Five months after the attack on Pearl Harbor, President Franklin Roosevelt delivered a radio address that has unfortunately faded into obscurity. Embedded within that 1942 speech, Roosevelt laid the ideological foundations for establishing a cap on the annual income that the wealthiest Americans should be allowed to earn, and which structurally comes at the expense of everyone else.
His argument was summed up in a single quote:
Indeed in these days, when every available dollar should go to the war effort, I do not think that any American citizen should have a net income in excess of $25,000 per year after payment of taxes.
The context is important here: America was in the middle of fighting World War II and still struggled with the lingering socioeconomic trauma of the Great Depression. Roosevelt’s goal was to keep the cost of living down, and he advocated a number of measures to achieve this.
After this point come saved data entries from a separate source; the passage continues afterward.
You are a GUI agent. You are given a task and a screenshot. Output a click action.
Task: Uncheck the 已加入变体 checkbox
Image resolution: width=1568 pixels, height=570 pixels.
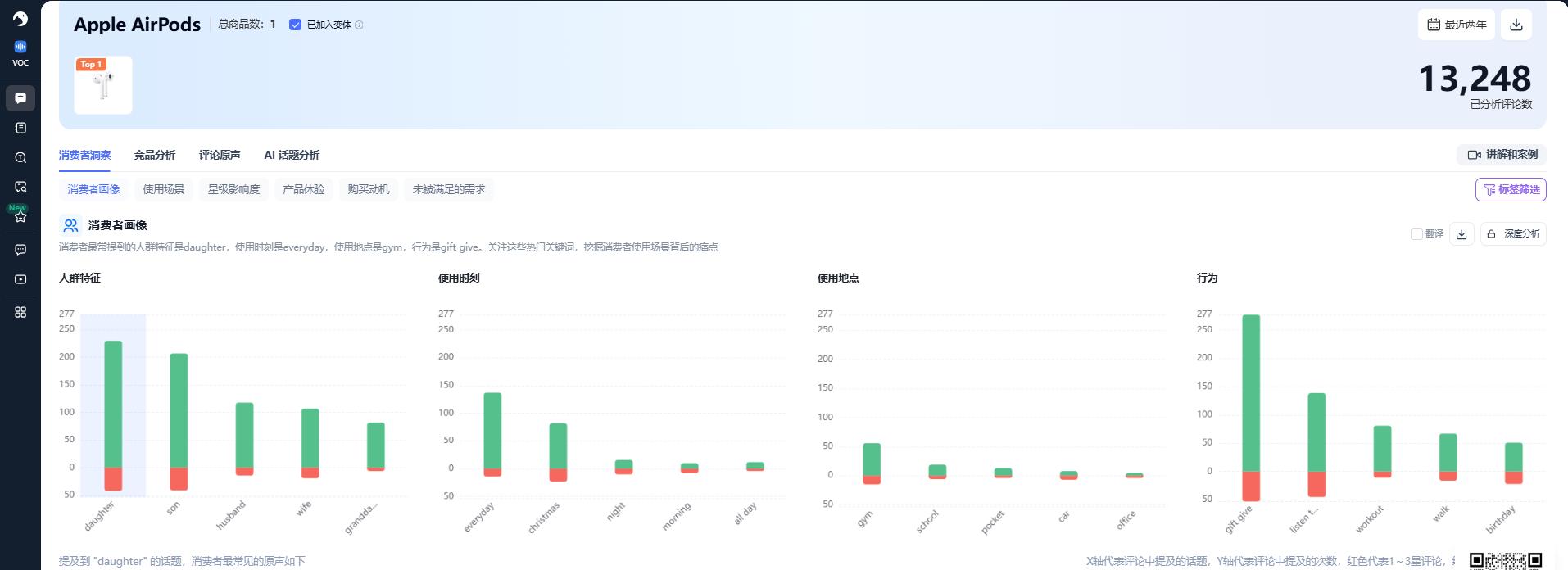[295, 25]
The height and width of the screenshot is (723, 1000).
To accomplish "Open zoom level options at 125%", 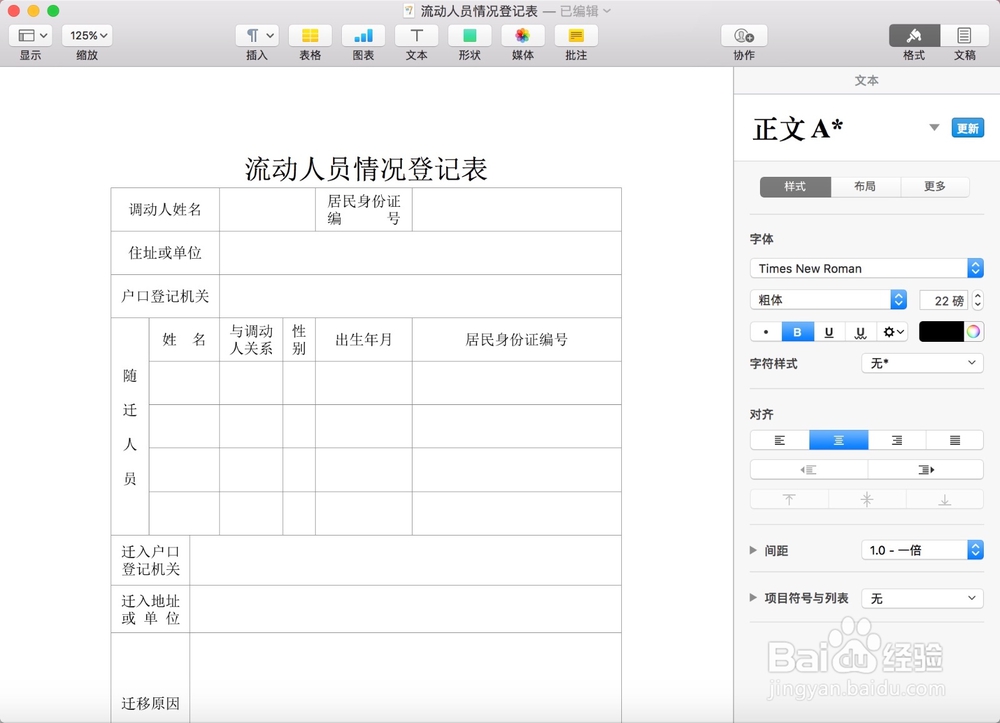I will pyautogui.click(x=86, y=35).
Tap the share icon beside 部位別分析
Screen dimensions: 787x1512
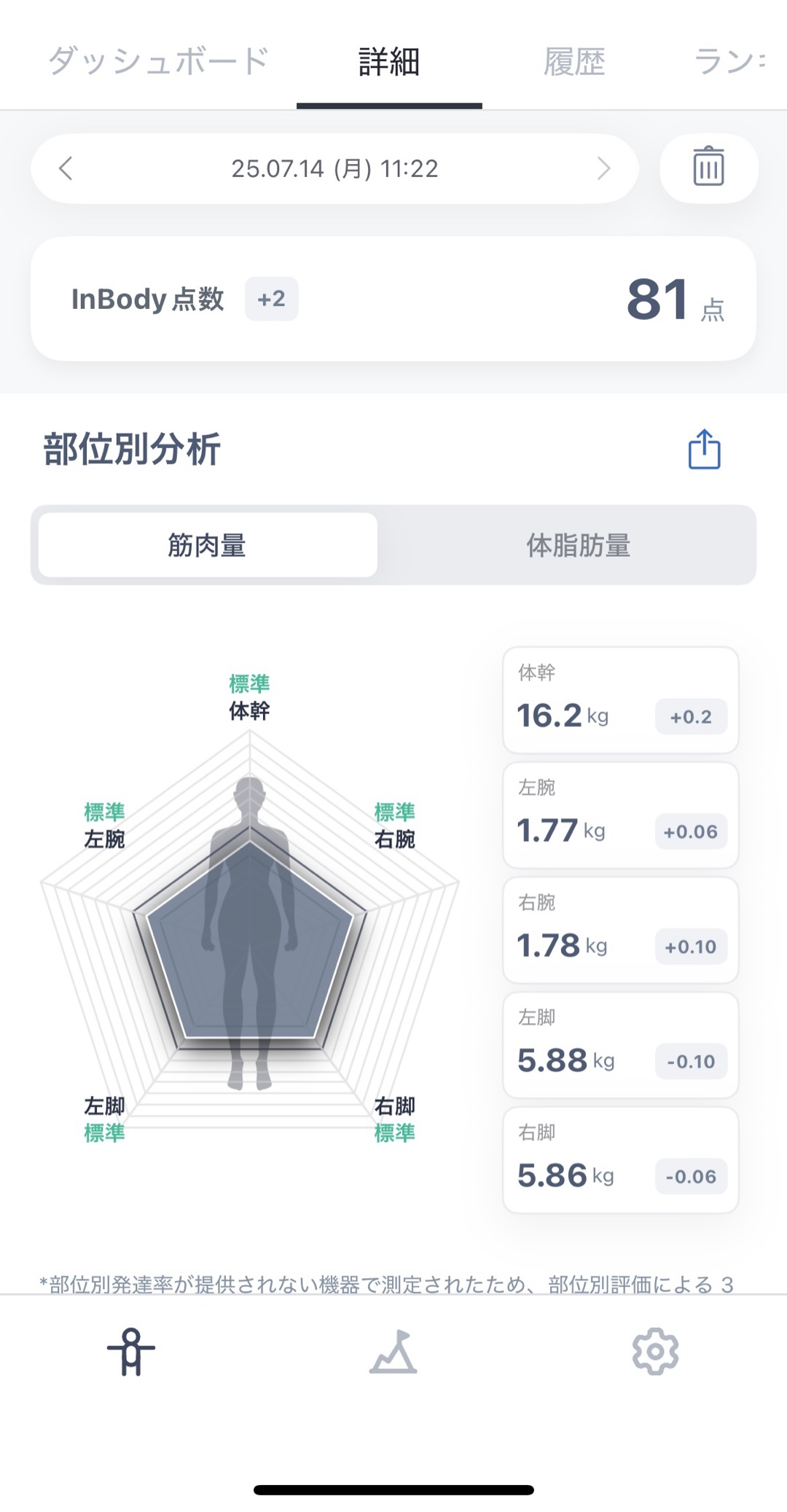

In addition to establishing a cap on income, he also wanted to increase corporate taxes, establish price and rent ceilings, ration essential commodities and stabilize wages, among other things. The immediate objective was helping Americans economically survive the crises of global war and economic catastrophe, although as he made clear in his 1944 State of the Union address, he also wanted to lay the foundations for protecting Americans’ economic rights over the long term.
This brings us to 2020. Right now, America is facing the worst economic setback since the Great Depression, one that has exposed the structural flaws of capitalism in ways unimaginable mere months ago. While many of America’s problems were exacerbated by President Donald Trump’s incompetent governing, there are underlying systemic issues that would have existed regardless of who occupied the White House in 2020. Income inequality has gotten worse year after year. Global warming is presenting humanity with an impending existential calamity that will make the ongoing pandemic pale in comparison. And the ongoing economic setback is likely to lead to chronic unemployment for millions of people long after the “depression” phase of this crisis has subsided.
In other words: Between global warming and the pandemic, the depression and structural income inequality in general, it is clear that America lives in a state of existential crisis that impacts every citizen in ways analogous to the threats that existed during World War II. The question is, would Roosevelt’s proposed income cap — which, adjusted for inflation, would equal just under $400,000 today — be helpful in the modern era? And given its mainstream attention then, is it really so radical an idea?